YOUR OBJECTIVE:
In the records below, the line containing "Task: Click the 4.0% y-axis label" marks the start. Copy that line and everything after it exactly, through the last line.

*** INPUT DATA ***

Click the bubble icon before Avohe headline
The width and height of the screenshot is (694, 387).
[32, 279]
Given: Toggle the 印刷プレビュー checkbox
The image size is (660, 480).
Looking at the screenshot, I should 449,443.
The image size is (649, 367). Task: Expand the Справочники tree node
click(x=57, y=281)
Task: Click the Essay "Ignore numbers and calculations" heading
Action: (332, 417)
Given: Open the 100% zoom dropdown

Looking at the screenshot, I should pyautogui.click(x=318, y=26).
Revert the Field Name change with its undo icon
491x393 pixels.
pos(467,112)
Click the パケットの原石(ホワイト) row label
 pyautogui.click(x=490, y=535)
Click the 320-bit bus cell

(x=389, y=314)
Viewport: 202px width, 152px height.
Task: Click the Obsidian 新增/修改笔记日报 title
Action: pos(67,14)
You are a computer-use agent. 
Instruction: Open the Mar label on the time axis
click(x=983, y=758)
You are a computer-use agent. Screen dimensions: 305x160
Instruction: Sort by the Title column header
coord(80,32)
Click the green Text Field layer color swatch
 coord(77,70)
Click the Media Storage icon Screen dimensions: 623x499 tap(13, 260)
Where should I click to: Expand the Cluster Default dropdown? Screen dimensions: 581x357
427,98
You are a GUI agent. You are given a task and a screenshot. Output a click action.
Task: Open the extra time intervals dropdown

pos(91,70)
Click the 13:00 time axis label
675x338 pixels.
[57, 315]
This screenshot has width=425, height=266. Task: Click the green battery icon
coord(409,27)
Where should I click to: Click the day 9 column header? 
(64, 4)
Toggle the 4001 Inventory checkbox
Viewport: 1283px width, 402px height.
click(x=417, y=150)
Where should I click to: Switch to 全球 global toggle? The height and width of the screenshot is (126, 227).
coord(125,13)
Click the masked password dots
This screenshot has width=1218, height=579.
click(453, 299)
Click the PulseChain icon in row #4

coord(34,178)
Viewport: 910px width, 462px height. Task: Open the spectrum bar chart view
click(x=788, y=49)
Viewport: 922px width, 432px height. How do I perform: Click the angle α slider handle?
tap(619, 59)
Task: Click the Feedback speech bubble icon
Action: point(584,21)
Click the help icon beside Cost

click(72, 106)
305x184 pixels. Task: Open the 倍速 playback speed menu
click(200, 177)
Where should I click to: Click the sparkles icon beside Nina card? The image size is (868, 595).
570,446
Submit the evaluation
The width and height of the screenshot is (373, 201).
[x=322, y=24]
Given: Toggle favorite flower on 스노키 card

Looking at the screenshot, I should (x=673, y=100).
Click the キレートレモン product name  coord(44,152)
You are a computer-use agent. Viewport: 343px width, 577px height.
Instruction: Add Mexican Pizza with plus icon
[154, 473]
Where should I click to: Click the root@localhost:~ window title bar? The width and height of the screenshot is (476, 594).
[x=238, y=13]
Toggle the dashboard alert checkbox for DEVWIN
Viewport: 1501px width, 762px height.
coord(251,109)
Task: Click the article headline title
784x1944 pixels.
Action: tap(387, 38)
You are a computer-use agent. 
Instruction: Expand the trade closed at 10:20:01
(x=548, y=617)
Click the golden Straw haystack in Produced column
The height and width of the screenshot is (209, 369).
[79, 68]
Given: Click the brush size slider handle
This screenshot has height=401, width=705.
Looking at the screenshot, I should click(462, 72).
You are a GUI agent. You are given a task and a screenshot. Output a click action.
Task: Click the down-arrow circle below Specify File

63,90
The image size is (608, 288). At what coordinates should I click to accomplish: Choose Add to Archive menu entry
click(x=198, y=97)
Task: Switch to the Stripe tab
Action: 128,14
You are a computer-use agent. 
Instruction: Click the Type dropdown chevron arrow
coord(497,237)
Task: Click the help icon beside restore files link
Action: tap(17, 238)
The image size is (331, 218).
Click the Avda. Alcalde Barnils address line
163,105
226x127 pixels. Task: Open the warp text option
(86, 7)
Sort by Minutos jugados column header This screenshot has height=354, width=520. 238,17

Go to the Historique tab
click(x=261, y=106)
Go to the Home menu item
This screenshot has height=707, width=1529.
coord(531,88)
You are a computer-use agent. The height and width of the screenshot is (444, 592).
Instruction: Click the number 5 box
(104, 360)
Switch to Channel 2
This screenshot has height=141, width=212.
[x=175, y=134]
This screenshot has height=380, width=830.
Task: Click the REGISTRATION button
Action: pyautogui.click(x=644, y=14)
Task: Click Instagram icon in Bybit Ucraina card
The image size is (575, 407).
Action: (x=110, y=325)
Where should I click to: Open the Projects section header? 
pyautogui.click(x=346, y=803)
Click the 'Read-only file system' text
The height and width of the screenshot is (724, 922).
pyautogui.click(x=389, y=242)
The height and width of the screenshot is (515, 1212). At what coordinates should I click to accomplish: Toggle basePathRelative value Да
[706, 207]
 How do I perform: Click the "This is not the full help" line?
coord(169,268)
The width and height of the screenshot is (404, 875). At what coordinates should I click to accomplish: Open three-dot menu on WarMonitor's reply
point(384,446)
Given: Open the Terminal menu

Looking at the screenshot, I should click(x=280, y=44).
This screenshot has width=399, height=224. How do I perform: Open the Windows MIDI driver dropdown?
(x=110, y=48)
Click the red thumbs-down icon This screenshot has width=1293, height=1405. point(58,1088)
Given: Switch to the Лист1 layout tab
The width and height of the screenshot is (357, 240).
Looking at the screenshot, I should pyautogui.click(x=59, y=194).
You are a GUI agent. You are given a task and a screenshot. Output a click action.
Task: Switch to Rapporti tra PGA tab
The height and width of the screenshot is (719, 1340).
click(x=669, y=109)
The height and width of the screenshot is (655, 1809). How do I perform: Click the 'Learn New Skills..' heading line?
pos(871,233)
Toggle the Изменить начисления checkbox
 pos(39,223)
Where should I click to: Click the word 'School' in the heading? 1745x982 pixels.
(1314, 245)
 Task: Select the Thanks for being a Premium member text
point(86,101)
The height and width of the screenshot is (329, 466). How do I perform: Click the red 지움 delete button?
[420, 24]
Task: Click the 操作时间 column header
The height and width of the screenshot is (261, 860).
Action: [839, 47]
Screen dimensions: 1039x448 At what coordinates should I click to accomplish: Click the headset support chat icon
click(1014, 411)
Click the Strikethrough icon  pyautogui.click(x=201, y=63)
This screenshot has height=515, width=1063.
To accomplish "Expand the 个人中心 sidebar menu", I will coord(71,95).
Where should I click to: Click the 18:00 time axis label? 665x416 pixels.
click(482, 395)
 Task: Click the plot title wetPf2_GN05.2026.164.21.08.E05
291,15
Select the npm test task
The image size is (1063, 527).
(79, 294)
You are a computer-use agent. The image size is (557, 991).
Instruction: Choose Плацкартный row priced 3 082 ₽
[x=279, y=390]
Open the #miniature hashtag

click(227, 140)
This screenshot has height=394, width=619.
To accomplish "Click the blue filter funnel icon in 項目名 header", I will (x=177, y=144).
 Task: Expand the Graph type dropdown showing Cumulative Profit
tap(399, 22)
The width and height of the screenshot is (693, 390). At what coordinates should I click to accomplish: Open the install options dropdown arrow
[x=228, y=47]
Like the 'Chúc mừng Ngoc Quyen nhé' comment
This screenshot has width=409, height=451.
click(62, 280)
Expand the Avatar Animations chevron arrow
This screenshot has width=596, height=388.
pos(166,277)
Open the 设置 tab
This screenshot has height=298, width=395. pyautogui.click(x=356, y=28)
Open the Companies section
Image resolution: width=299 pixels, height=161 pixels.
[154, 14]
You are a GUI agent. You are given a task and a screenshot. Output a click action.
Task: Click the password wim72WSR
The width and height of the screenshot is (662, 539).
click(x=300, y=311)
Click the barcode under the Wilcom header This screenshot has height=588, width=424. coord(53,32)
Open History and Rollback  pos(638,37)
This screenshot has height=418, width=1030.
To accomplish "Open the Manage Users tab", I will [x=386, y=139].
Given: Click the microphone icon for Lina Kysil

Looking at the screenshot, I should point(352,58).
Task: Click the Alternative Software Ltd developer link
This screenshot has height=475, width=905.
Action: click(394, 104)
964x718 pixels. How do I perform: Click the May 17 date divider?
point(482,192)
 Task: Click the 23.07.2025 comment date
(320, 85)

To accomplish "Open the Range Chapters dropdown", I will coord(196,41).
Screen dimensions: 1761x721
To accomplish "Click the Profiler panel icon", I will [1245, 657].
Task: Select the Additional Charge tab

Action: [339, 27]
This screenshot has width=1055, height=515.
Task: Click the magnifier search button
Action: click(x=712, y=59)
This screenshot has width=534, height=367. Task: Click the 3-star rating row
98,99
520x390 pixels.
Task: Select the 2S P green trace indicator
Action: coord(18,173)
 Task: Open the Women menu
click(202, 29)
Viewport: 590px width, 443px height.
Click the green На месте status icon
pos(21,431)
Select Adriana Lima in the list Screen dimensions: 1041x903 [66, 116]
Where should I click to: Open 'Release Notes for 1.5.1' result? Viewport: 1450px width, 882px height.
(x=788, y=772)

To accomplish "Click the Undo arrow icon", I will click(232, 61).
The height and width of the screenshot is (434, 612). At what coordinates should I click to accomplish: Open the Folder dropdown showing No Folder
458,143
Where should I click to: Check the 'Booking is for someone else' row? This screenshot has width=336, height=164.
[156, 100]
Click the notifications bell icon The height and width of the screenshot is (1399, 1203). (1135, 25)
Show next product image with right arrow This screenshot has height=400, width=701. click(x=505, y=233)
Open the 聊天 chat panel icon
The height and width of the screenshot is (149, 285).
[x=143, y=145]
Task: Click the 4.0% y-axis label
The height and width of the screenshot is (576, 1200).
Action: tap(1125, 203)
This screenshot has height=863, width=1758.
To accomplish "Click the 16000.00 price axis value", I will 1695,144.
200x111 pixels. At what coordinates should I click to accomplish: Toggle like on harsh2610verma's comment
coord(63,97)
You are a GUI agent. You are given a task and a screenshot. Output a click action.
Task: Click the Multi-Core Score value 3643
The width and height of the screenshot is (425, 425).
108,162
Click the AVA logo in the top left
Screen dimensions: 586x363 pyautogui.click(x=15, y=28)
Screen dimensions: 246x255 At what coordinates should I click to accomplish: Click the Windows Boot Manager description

*** End of INPUT DATA ***

RESULT:
Task: Click the 4.0% y-axis label
The height and width of the screenshot is (576, 1200).
Action: tap(1125, 203)
This screenshot has height=863, width=1758.
To accomplish "Click the 16000.00 price axis value", I will 1695,144.
200x111 pixels. At what coordinates should I click to accomplish: Toggle like on harsh2610verma's comment
coord(63,97)
You are a GUI agent. You are given a task and a screenshot. Output a click action.
Task: Click the Multi-Core Score value 3643
The width and height of the screenshot is (425, 425).
108,162
Click the AVA logo in the top left
Screen dimensions: 586x363 pyautogui.click(x=15, y=28)
Screen dimensions: 246x255 At what coordinates should I click to accomplish: Click the Windows Boot Manager description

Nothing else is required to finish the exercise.